MGM Shareholders Nix Lionsgate Merger30 Oct, 2010 By: Erik Gruenwedel
Shareholders of fiscally-challenged Metro-Goldwyn-Mayer Inc. late Oct. 29 overwhelmingly voted for a pre-packaged bankruptcy plan; rejecting a merger proposal by Lionsgate.
Under terms of the Chapter 11 filing – due in the coming days – senior debt holders would control 95.3% of the studio with Spyglass Entertainment retaining the remainder and placing senior executives Gary Barber and Roger Birnbaum as the co-chairman and CEO of MGM following the its emergence from bankruptcy.
Santa Monica, Calif.-based Lionsgate had submitted a merger proposal that would have retained MGM 55% ownership of the combined studio. It also said the merger would have saved MGM about $100 million in annual overhead costs.
The Lionsgate plan was supported by activist shareholder Carl Icahn, who also owns a sizable stake in MGM and reportedly will assume a board seat in the restructured company.

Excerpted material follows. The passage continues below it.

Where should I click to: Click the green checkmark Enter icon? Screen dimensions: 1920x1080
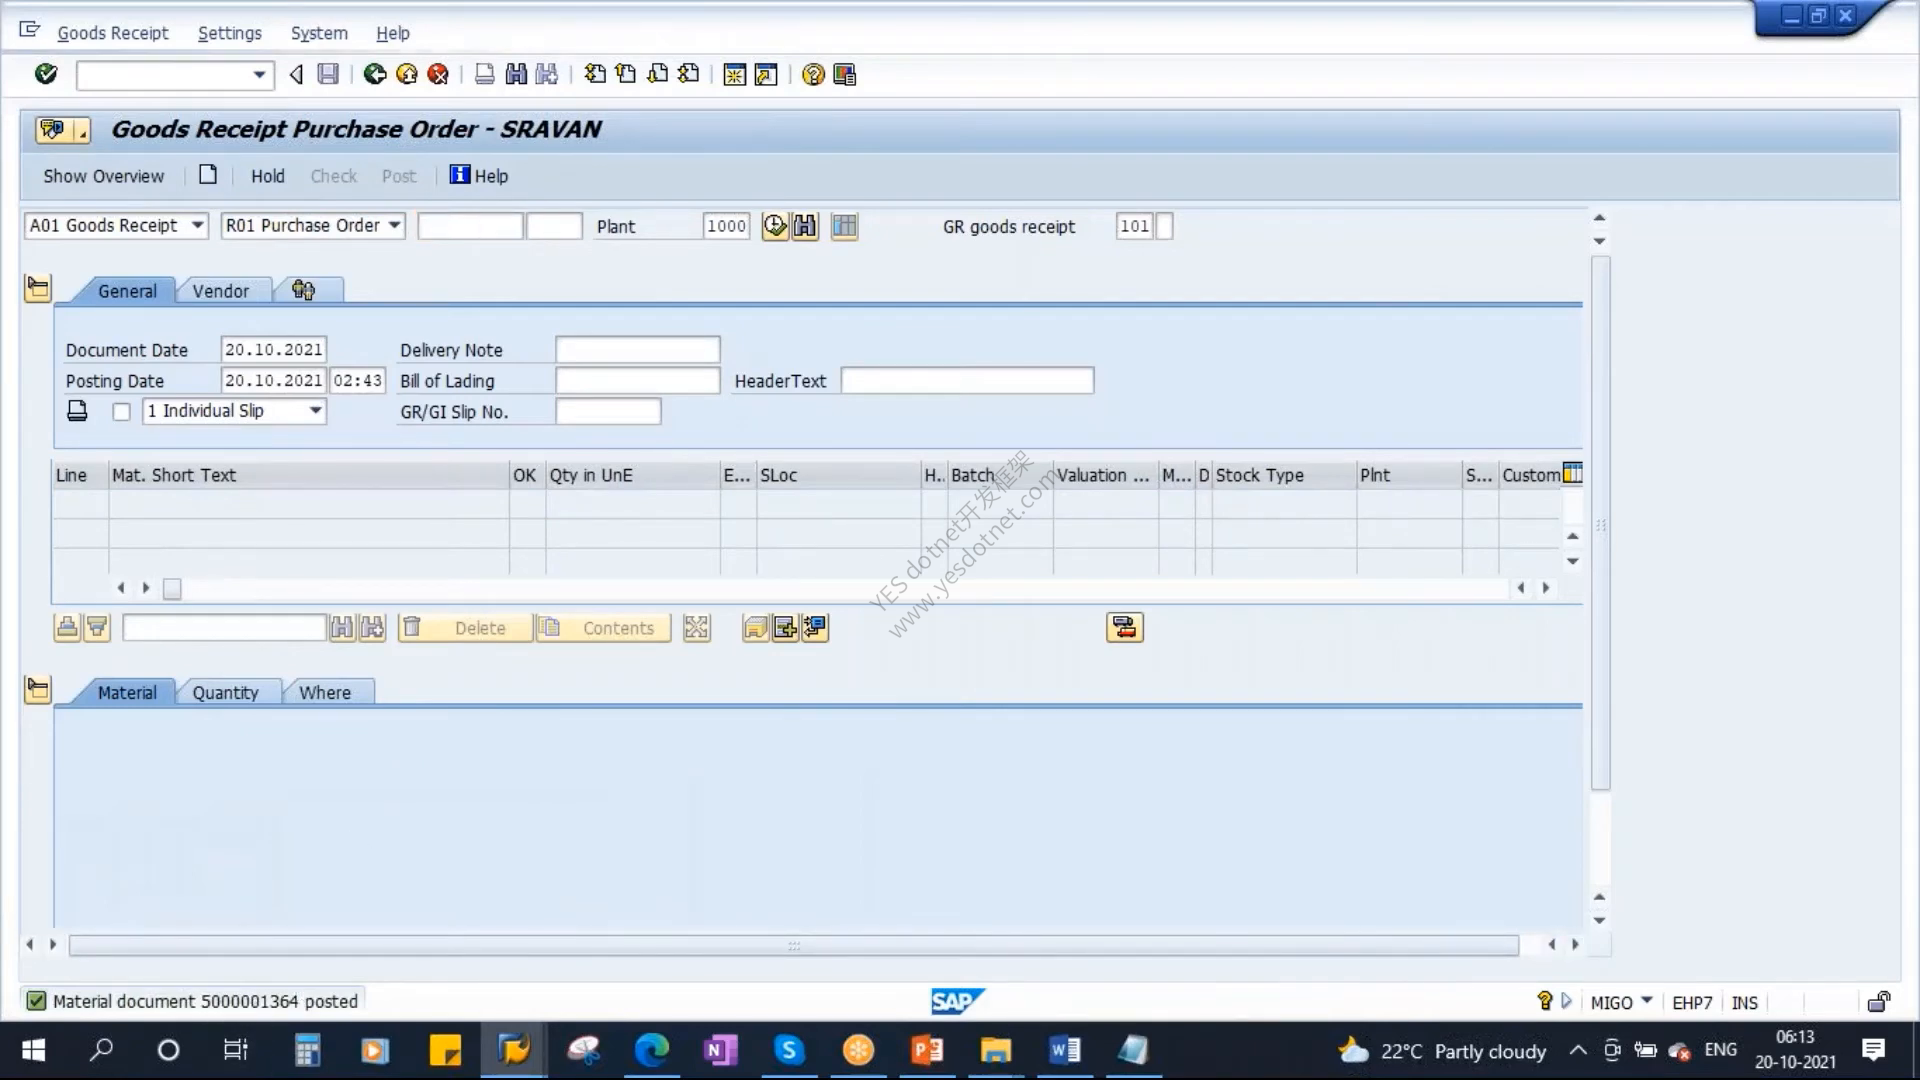coord(46,74)
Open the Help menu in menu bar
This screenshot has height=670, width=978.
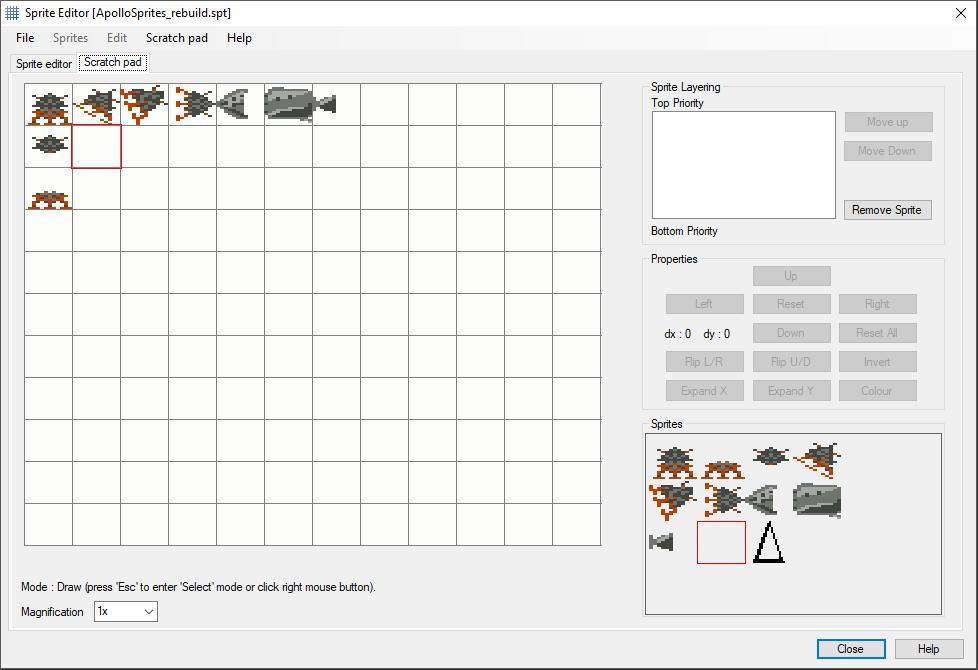pyautogui.click(x=239, y=38)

Icahn’s increasing stake in MGM caught Lionsgate by surprise and prompted the studio Oct. 28 to file a lawsuit against the investor – a move many believe sank its merger proposal.
MGM, which was bought for $5 billion in 2004 by a consortium led by private equity firms TPG, Providence Equity Partners, Sony Corp. of America and Comcast, among others, has lost hundreds of millions of dollars over the years as its venerable catalog failed to generate projected revenue.
In recent years the studio had trouble making the interest payments on the $4 billion debt.
MGM films, which include earlier “James Bond” and “Pink Panther” movies, are distributed on disc by 20th Century Fox Home Entertainment.